Your objective: In the passage below on lignin decomposition and char oxidation, what range does the order of reaction cover for char oxidation in combustion?

Supplied passage:
[Start of section]

Lignin decomposition in pyrolysis exhibits an order of reaction, n, that varies between 5 and 6 with activation energy that varies from 34.94 to 122.24 kJ/mol. PKS displays the highest activation energy of 122.24 kJ/mol, while OPF exhibits the lowest at 34.94 kJ/mol. Highest activation energy for PKS is in accord with its highest lignin content (Table 2). Lignin is more difficult to decompose than hemicellulose and cellulose given its cross-linked polymeric structure [36]. Char oxidation in combustion, which starts at almost similar temperature to lignin decomposition in pyrolysis, on the other hand, displays an order of reaction that varies between 1 and 1.5, while activation energy varies from 23.75 to 52.77 kJ/mol. The presence of oxygen can promote the formation of volatiles, which allows char oxidation to take place with lower energy barrier [34].

[End of section]

Study material:

[Start of section]

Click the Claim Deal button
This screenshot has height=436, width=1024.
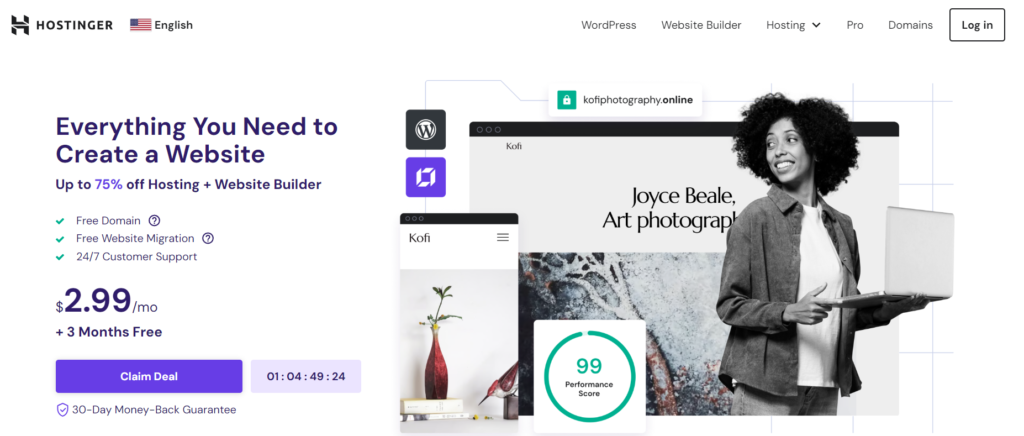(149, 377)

[End of section]
[Start of section]

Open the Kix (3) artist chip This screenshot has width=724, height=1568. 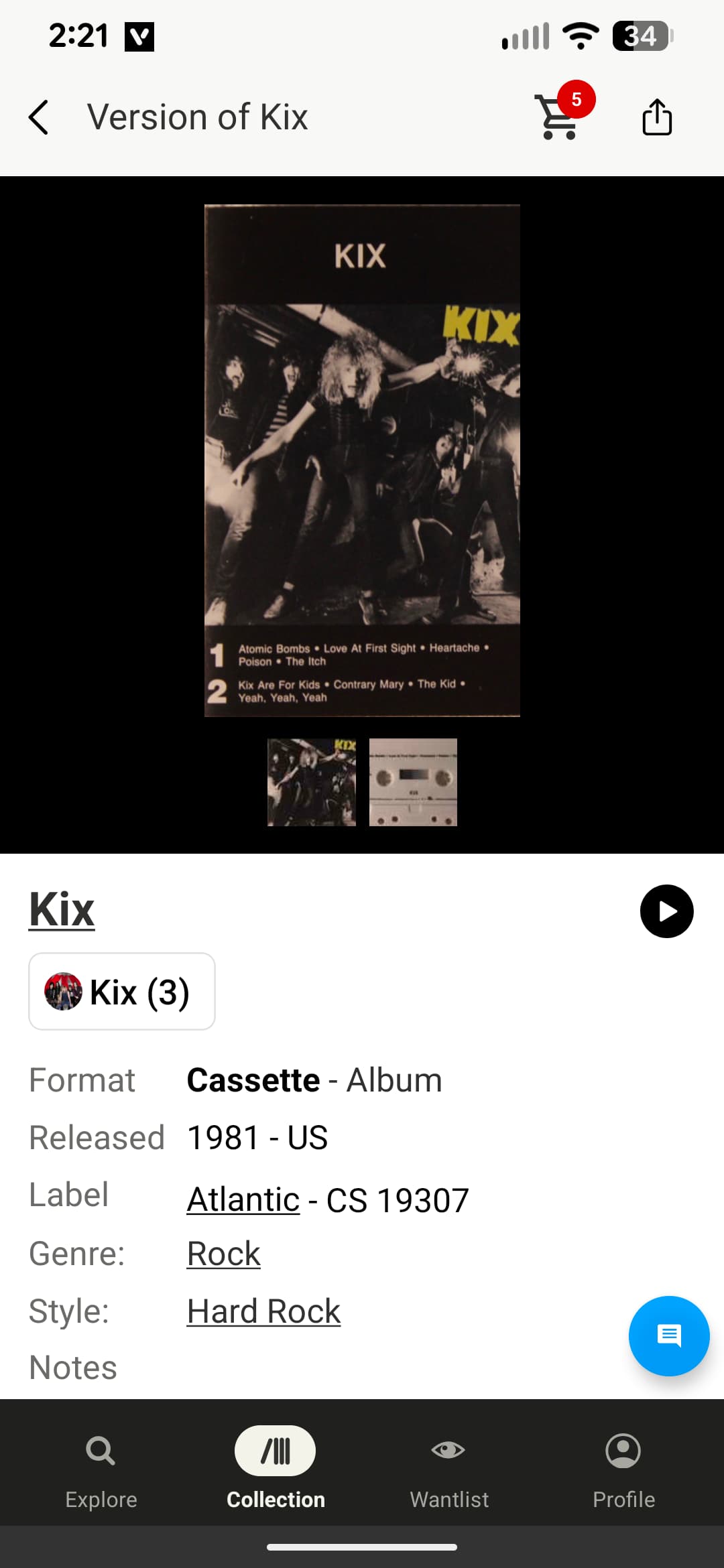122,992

[End of section]

Exercise output: Between 1 and 1.5.